Monster Energy Supercross – The Official Videogame Looks to Reignite the Spark of the ’90s

Hardcore Gamer was recently invited out to attend the Monster Energy Pit Party in Las Vegas. During this event, Square Enix and developer Milestone unveiled the first officially licensed Supercross game in a very long time. Simply called Monster Energy Supercross – The Official Videogame, it will feature the riders, bikes, circuits, stadiums and even parts from the 2017 season. Due for release on February 13, 2018, we spent some time with an early build of the game. This build featured two circuits: Las Vegas (outdoor) and Minneapolis (indoor).

The goal that Milestone has in mind is to encompass the feel of a Monster Energy Supercross event. In a recent interview we conducted with Marketing Manager Andrea Loiudice, he focused on the premise that these events aren’t just races, but rather shows. “We wanted to re-create the whole experience. We know it’s a big show and not just a race. Ralph Sheheen will also command the race. The visuals and sounds in the race will be very similar to a television broadcast. We will have on-screen graphics and the race command so everything will draw you into the action.” This is genuinely recreated as the broadcast begins with fireworks and cut scenes prior to the race. The experience also concludes with a podium celebration.

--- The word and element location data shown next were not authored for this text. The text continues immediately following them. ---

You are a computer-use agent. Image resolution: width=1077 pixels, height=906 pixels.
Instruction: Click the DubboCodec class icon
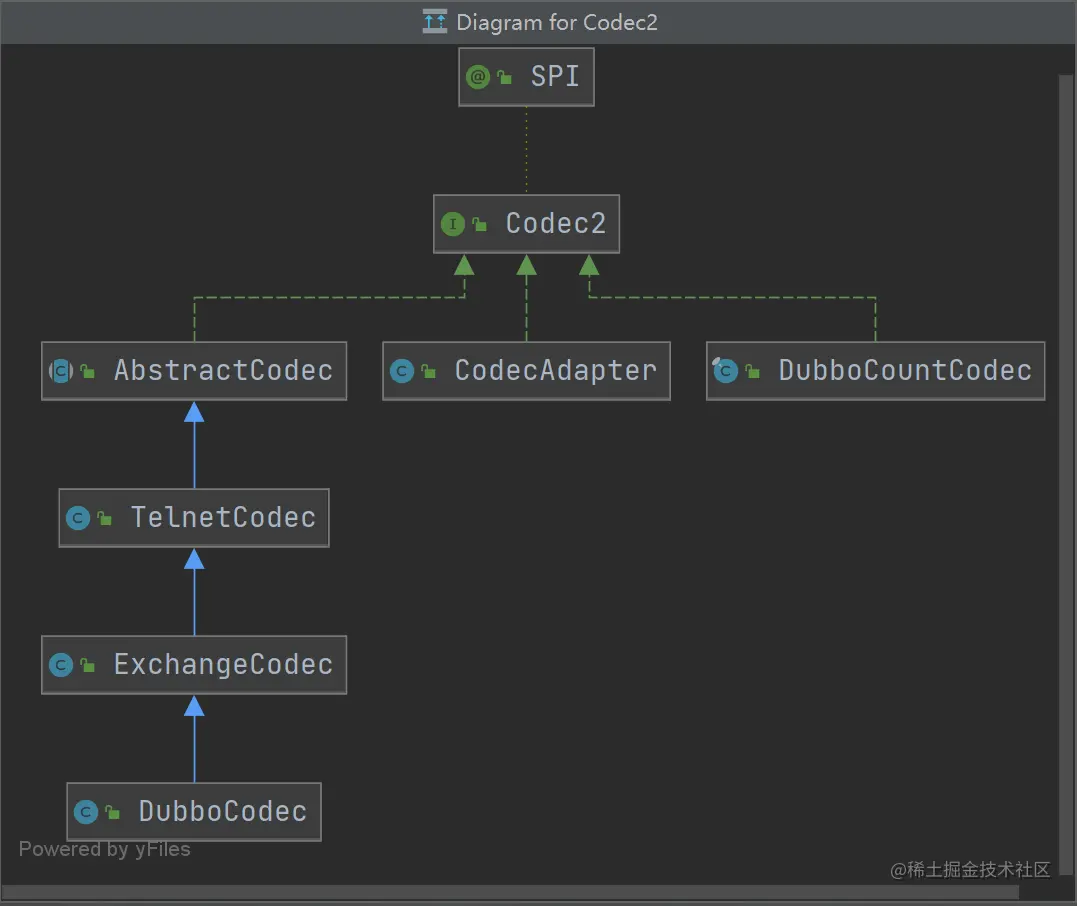pyautogui.click(x=86, y=812)
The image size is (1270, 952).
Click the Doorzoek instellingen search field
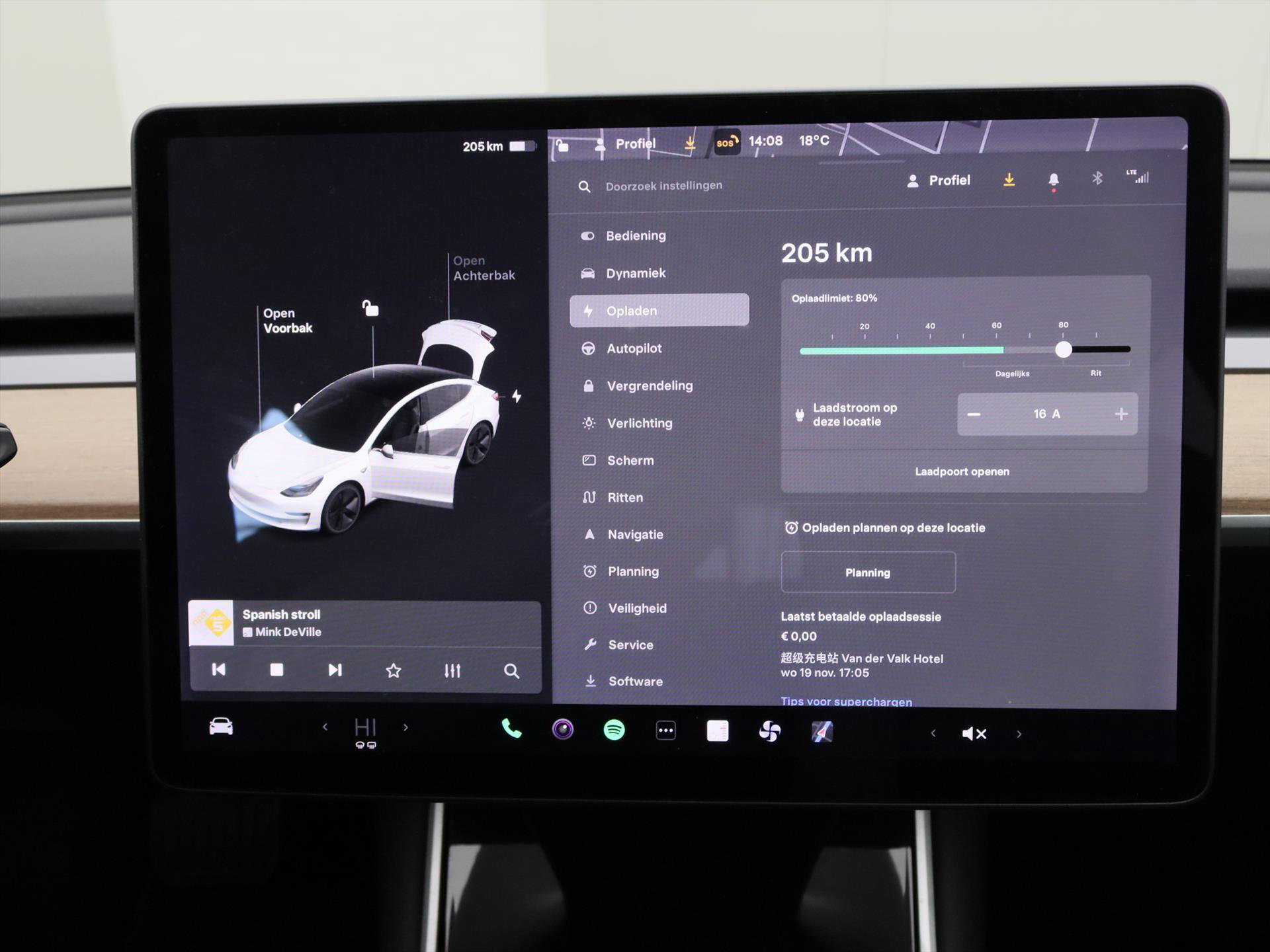click(x=663, y=186)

The build we played was visually stunning thanks to the lighting effects. Being able to experience both an indoor and outdoor track, we were able to see the scope of the visual capabilities of the game. Being able to completely utilize the Unreal Engine for MES, it looks like a completely different game in comparison to Milestone’s previous MXGP 3. Loiudice mentioned that the previous game partially implemented the capabilities of the Unreal Engine, but the team was able to really tap into the engine with this game. The engine isn’t normally used for racing games, so there was a transition period there for proper optimization. The results look to be extremely realistic (especially in its rain effects to this) and begins to feather the line between realism and gaming.

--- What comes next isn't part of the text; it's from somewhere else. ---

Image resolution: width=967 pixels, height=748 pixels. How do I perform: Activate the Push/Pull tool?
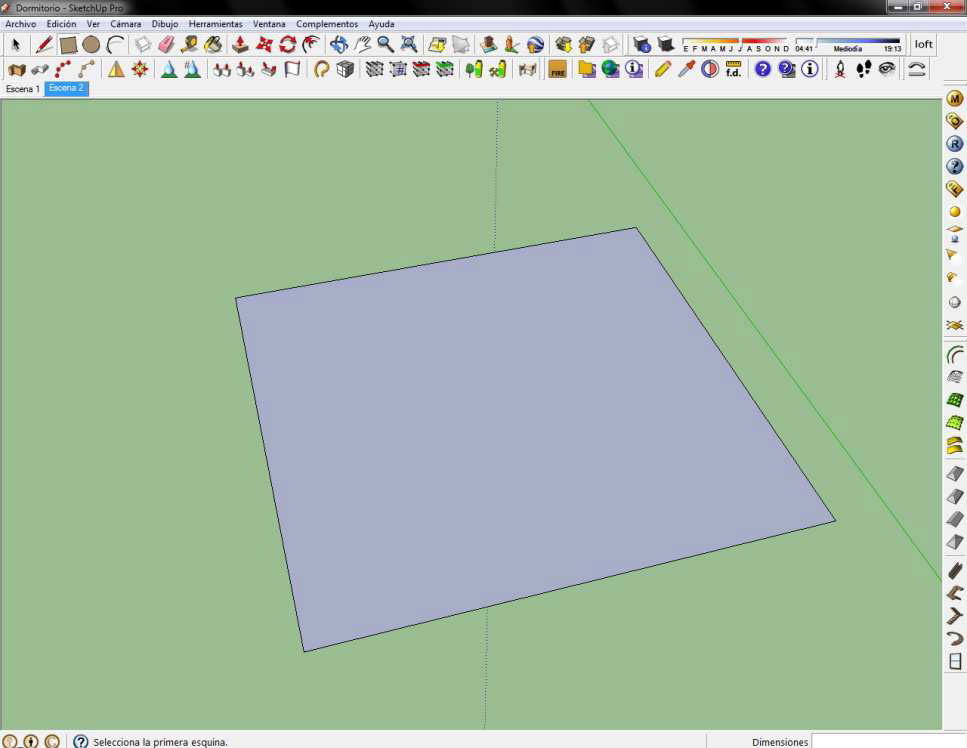[x=240, y=45]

Besides the visuals, the gameplay is being overhauled to invite a broader audience. The hardcore fans of the MXGP series will have a “Pro” option for controls, but there is a lot of focus going into a casual handling category to get fans more involved. “There will be two different levels of physics in the game,” said Loiudice. “One will be the one we are focusing on, the entry level. The other is a more pro-physics for the hardcore fans, which will be more realistic. The standard level for everyone will be the one where players will have fun and be enjoyable by everyone.” So far, the entry level allows for good competition with the A.I. while there is still some skill needed for the feel of the race. Meanwhile, the Pro is still challenging and hardcore fans of the MXGP franchise will be able to adapt to this.

There were some excellent licensed Supercross games in the late 1990s on the PlayStation. While there have been solid titles over the years, the lack of a licensed game has made the sport less approachable. Gone are the days of a Jeremy McGrath or Ricky Carmichael dominated sport and more of a youth movement with a deep roster of talented riders. Monster Energy Supercross – The Official Videogame should help spread the word to fans that may have lost touch.